You wouldn’t think that there would be much left to discover of Ancient Egypt. But, you’d be wrong. New discoveries are added every year. And old theories often have to be revised – or even abandoned.
Egyptian civilization flourished from about 2500BC until about the time of the close of the Old Testament in 500BC. It was overrun by the Assyrians about 600BC, Alexander the Great in about 300BC and finally the Romans in about 40BC.
When the Arabs displaced the Romans in about 600AD, Egyptian culture disappeared from the radar of western civilization.
The language of the Ancient Egyptians was completely lost and many of the cities of the Nile valley were abandoned and then covered by drifting sands.
Today, I noticed the story associated with the picture above. My point in linking to it is to remind everyone that what we know of ancient Egypt is, in many respects still incomplete and based on conjecture. Hieroglyphs were deciphered only about 170 years ago. Many of the archives are still being recovered, transcribed, and translated. There are clearly still lots of sites unexplored.
In particular, the chronology of Ancient Egypt is still very much a speculative exercise. The evidence that establishes firm dates in the history of Israel is much more complete than it is for Egypt.

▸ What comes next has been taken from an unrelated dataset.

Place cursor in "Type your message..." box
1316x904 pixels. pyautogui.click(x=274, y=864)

Those who subscribe to a biblical world-view need not be threatened by new discoveries from Ancient Egypt. Indeed, we should be excited. Its likely, indeed probable, that evidence of the Patriarchs and the sojourn of Israel in Egypt is still there – waiting to be discovered. There have been tantalizing hints over the past 40 years. Who knows what the next 40 might bring?
You might start with this wikipedia article, if you’re interested in Egyptian chronology.

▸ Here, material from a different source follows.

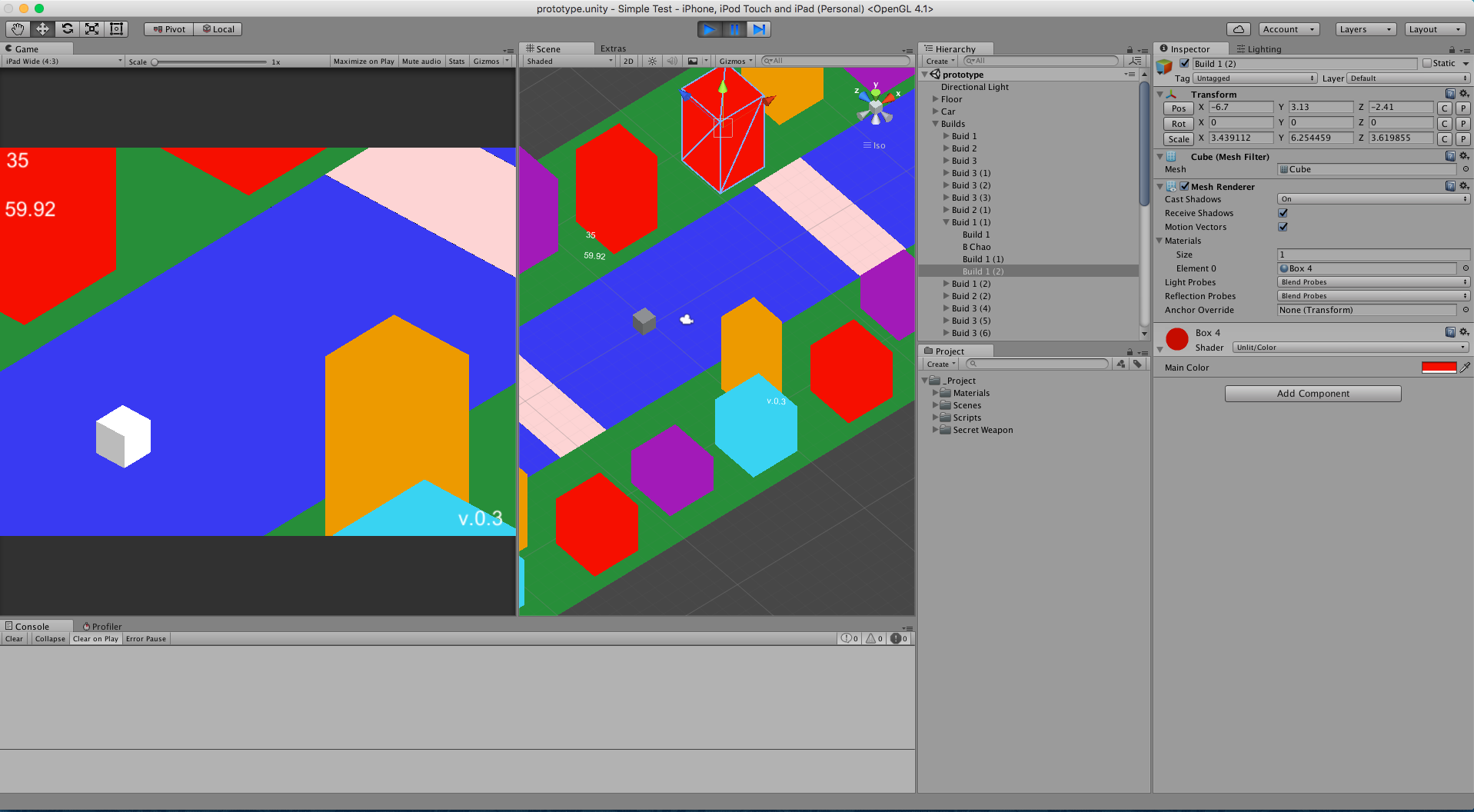Select the Hand tool in toolbar

click(18, 29)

Here’s another interesting article, with the provocative title, Unsolved Problems in Egyptology. Students of history should know that there are lots of opportunities out there for anyone interested in pursuing a career.

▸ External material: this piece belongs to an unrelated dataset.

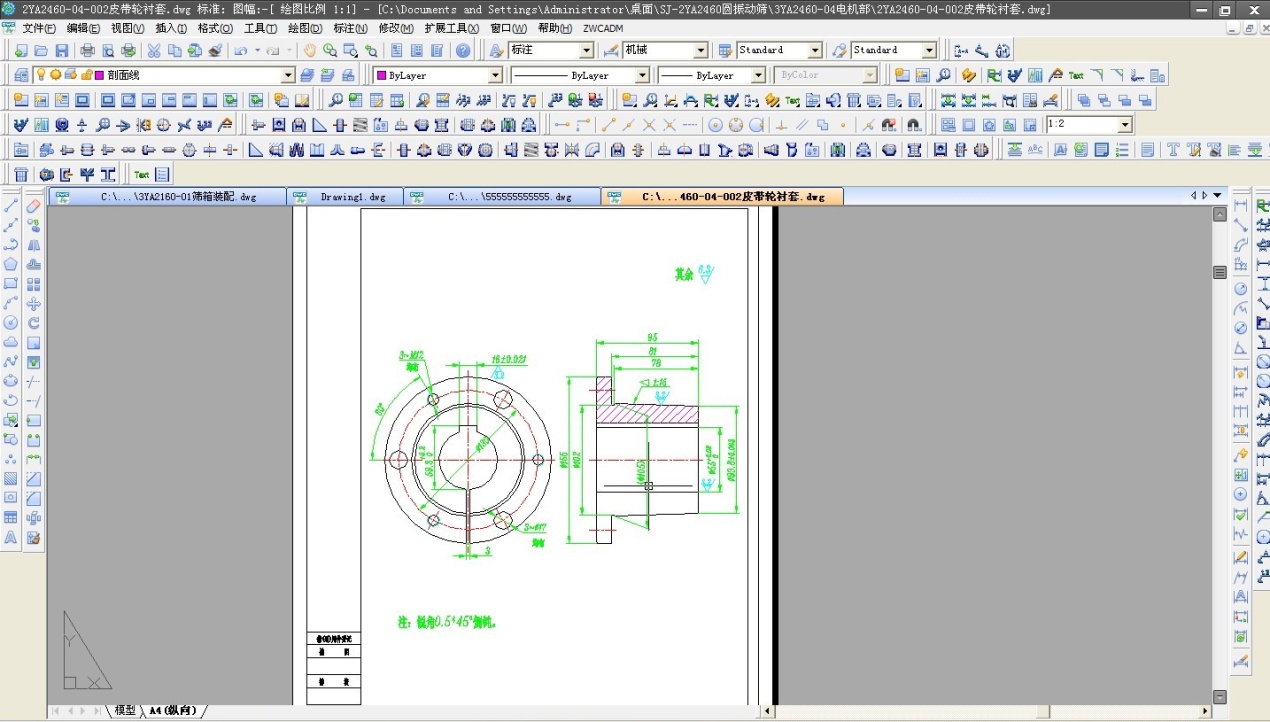1270x722 pixels.
Task: Select the Polygon draw tool
Action: pos(11,264)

For those who really want to delve into this, I highly recommend the research of Egyptologist David Rohl. A pretty good place to start on Rohl and his new chronology, would be this article. Be forewarned, Rohl is a maverick, and controversial.
While one must always be cautious in reading a wikipedia article, they are often a valuable overview of a topic and provide both links to further information and often some assesment of the pros and cons associated with any controversial issue.